Nique la mer
Je suis un homme de terre et j’aime avoir les pieds dans la glèbe, tout à mon sillon. Je suis parti sur les traces de Segalen aux Marquises pour réaliser un vieux rêve d’adolescent. De l’autre côté du monde, quand midi c’est minuit ou l’inverse, l’océan fait la loi. On le dit pacifique, c’est une plaisanterie.
Pour effectuer le trajet entre Bora-Bora et Makatea puis, plus tard, entre Makatea et Tahiti, il m’a fallu pour la première fois mettre les pieds sur un bateau. Un voilier, que dis-je ? Un catamaran de onze mètres de long. Cinq ou six heures pour le premier trajet ; une vingtaine d’heures pour le second.
J’avais cru, sot que je suis, que sur cet océan dit pacifique j’allais pouvoir lire, prendre des notes et écrire. Las ! J’ai passé la tête dans le seau lors du premier voyage. Une forte houle, des vents importants, des creux de trois mètres, plus de repère quand le bateau avance la nuit, dans la pluie. Dès lors, la ligne d’horizon, c’est le fond du seau…
On a le temps de penser quand on a rendu tripes et boyaux, et qu’après qu’il n’y ait plus rien à donner on offre encore sa bile, bien verte, ou jaune, et puis des substances impossibles à identifier, entre bave et confiture. On se dit alors : « Que diable viens-je faire dans cette galère ? ». Et l’on pense un peu, entre deux gerbes.
J’ai bien compris qu’on puisse aimer piloter un bateau : tracer sa route, rencontrer les éléments, guetter le vent, dominer la mer, chercher les courants, se trouver à la barre dans l’exercice d’un corps à corps avec l’océan. Mais, quand on ne pilote pas ?
En fait, la voile est aux snobs ce que le camping-car est aux modestes. Toilettes de nain, douches de poupée, couche de pygmée, lavabo de lilliputien, mobilier de personne de petite taille comme la convenance postmoderne oblige désormais à parler, tout y est exigu, étroit, riquiqui, rétréci, sauf les odeurs que tout le monde partage – sueur, pâté, vomi, chasse d’eau, crasse.
Les embruns, l’écume, les vagues raidissent et humidifient les vêtements. Tout cela pellicule la peau d’un film huileux. Les cheveux sont gras et salés. On pue, on est sale, collant, visqueux. Il reste des miasmes de vomi d’hier, des dégoulinades de ketchup du midi. Le soir il y aura des coulures de vin rouge. On slalome sur le pont entre deux malheureux qui, pour le plus chanceux, vomit à l’intérieur de lui-même pendant que l’autre arrose ce qui passe à sa portée.
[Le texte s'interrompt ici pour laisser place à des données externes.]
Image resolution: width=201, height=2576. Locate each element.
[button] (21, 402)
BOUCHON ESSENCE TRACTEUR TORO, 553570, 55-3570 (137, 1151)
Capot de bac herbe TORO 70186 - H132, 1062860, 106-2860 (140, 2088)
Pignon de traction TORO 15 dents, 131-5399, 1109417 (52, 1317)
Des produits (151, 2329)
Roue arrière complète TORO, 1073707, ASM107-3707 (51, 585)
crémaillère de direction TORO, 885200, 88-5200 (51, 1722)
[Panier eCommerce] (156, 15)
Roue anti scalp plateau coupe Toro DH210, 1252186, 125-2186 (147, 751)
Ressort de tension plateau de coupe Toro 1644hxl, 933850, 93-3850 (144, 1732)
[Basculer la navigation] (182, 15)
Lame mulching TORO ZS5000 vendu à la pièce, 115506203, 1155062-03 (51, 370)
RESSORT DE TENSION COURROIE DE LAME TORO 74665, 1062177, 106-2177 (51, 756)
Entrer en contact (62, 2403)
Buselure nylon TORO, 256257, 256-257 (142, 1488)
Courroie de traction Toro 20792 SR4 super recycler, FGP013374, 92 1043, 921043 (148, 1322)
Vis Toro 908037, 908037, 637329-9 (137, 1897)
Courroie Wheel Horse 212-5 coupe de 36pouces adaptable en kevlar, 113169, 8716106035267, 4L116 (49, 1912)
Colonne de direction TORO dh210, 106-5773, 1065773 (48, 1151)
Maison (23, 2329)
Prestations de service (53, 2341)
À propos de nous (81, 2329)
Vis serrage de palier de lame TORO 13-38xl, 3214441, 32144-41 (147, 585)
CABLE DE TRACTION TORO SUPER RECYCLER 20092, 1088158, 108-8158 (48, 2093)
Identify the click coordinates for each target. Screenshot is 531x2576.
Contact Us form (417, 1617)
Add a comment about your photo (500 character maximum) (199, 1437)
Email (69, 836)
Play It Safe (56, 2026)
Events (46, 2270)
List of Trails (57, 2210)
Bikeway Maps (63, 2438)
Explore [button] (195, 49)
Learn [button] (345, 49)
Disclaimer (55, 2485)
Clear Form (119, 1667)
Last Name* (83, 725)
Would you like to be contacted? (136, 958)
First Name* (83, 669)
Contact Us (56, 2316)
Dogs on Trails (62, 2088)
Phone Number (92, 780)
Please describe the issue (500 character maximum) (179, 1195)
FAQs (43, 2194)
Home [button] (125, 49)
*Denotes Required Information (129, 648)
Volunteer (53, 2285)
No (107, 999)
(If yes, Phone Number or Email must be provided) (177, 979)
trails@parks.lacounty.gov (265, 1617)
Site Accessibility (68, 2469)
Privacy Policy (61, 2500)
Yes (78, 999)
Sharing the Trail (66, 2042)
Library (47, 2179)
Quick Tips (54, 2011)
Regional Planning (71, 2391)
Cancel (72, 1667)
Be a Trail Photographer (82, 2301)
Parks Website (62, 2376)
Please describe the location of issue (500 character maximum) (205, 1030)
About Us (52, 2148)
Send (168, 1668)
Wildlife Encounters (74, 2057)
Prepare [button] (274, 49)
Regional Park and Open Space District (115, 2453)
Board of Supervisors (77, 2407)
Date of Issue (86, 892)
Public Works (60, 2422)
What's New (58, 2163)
Oui, vraiment pas de différence entre le voilier et le camping-car, si ce n’est qu’on ne vomit pas dans le camping-car. Enfin, en temps normal.
Et puis aussi, dans le camping-car, on tourne à droite ou à gauche, mais pas à tribord ou à bâbord ; on a un avant et un arrière, pas une proue et une poupe ; on zigzague, mais on ne tire pas des bords ; on est au volant, pas à la barre ; on va au fossé, on ne dessale pas ; on utilise une corde pour sortir du fossé, pas un bout qu’on prononce "boute" ; on penche dans les virages ou on pique du nez au freinage, mais il n’y a ni tangage ni roulis…
Descendu à terre, on se croit sauvé. Non, non, pas du tout : il y a aussi le mal de terre. C’est l’effet de la mer, mais sur terre. La terre, elle, n’a pas de ces perfidies. Jamais le plancher des vaches ne m’a été si doux à l’âme - et au corps.